Panorama Salud._ La pérdida abundante de cabello, conocida como alopecia, puede ser un signo de situaciones temporales como el estrés o de trastornos médicos crónicos y hereditarios. Este síntoma, que va desde una pérdida parcial hasta la desaparición total del pelo en ciertas áreas, genera preocupación tanto estética como de salud.
De acuerdo con la Biblioteca Nacional de Medicina de los Estados Unidos (MedlinePlus), la cantidad y el patrón de caída pueden dar pistas importantes sobre su origen. Los especialistas explican que analizar cómo se produce el desprendimiento ayuda a distinguir entre causas pasajeras y condiciones que requieren atención médica.
Caída normal y factores externos
Según el Servicio de Dermatología del Hospital Italiano, perder entre 25 y 100 cabellos por día es parte del ciclo natural de renovación, en el que los folículos generan nuevo cabello. Estos valores suelen pasar desapercibidos, ya que el crecimiento compensa la pérdida, como también detalla la Mayo Clinic.
Los dermatólogos aclaran que el largo del cabello o el uso de productos como tinturas no influyen en la cantidad de pelo perdido, aunque advierten que los peinados muy ajustados sí pueden dañar los folículos. Además, señalan que procesos como el lavado o cepillado pueden acentuar momentáneamente la caída, aunque se trata de un desprendimiento previsto por el ciclo capilar.
Estrés y otras causas frecuentes
El efluvio telógeno es una de las causas más habituales de caída difusa y reversible, asociado a situaciones como estrés físico o emocional, cirugías, fiebre, dietas estrictas o el parto. En estos casos, el pelo suele recuperarse en un plazo de seis a doce meses, sin dejar secuelas permanentes.

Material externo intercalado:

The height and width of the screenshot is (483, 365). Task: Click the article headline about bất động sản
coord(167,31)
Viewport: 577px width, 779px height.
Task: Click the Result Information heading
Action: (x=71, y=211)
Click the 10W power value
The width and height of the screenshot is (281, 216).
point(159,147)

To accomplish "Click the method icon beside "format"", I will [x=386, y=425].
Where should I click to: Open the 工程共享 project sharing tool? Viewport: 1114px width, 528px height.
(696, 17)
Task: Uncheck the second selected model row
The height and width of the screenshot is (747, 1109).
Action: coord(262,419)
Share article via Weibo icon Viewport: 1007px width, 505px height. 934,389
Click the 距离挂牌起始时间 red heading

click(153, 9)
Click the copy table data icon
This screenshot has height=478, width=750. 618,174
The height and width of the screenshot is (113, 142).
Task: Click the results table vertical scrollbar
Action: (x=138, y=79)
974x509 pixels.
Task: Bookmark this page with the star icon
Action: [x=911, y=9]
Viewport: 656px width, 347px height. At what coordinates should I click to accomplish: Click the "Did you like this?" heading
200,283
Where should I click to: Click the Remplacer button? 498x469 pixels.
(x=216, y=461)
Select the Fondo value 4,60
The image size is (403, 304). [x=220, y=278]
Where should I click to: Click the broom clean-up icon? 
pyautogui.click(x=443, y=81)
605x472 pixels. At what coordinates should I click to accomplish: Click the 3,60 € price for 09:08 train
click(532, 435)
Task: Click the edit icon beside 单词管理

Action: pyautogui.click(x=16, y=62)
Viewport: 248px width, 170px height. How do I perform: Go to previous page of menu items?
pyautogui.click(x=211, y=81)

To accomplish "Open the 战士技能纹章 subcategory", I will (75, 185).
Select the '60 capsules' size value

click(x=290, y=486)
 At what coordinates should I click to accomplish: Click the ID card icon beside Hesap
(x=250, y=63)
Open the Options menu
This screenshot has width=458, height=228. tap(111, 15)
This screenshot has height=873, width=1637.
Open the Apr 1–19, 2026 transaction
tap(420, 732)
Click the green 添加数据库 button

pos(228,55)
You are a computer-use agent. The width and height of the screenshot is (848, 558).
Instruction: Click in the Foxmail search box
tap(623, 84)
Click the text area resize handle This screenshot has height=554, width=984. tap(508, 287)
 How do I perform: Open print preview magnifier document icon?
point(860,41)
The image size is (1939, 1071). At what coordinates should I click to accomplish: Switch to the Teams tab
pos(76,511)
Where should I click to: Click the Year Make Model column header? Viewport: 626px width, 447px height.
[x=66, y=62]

Otras situaciones que provocan caída incluyen cambios hormonales, enfermedades tiroideas, trastornos autoinmunitarios, infecciones y efectos secundarios de medicamentos. También existen alopecias por tracción, generadas por peinados muy tirantes, y pérdidas relacionadas con tratamientos como la quimioterapia o la radioterapia.
Cuándo acudir al médico
Los expertos recomiendan consultar a un profesional cuando la pérdida de cabello es repentina, extensa o afecta a personas jóvenes. También si se observan parches sin pelo en el cuero cabelludo, barba o cejas, si aparecen enrojecimiento, lesiones, dolor o picazón en la piel, o si se acompañan de síntomas como debilidad muscular o irregularidades menstruales.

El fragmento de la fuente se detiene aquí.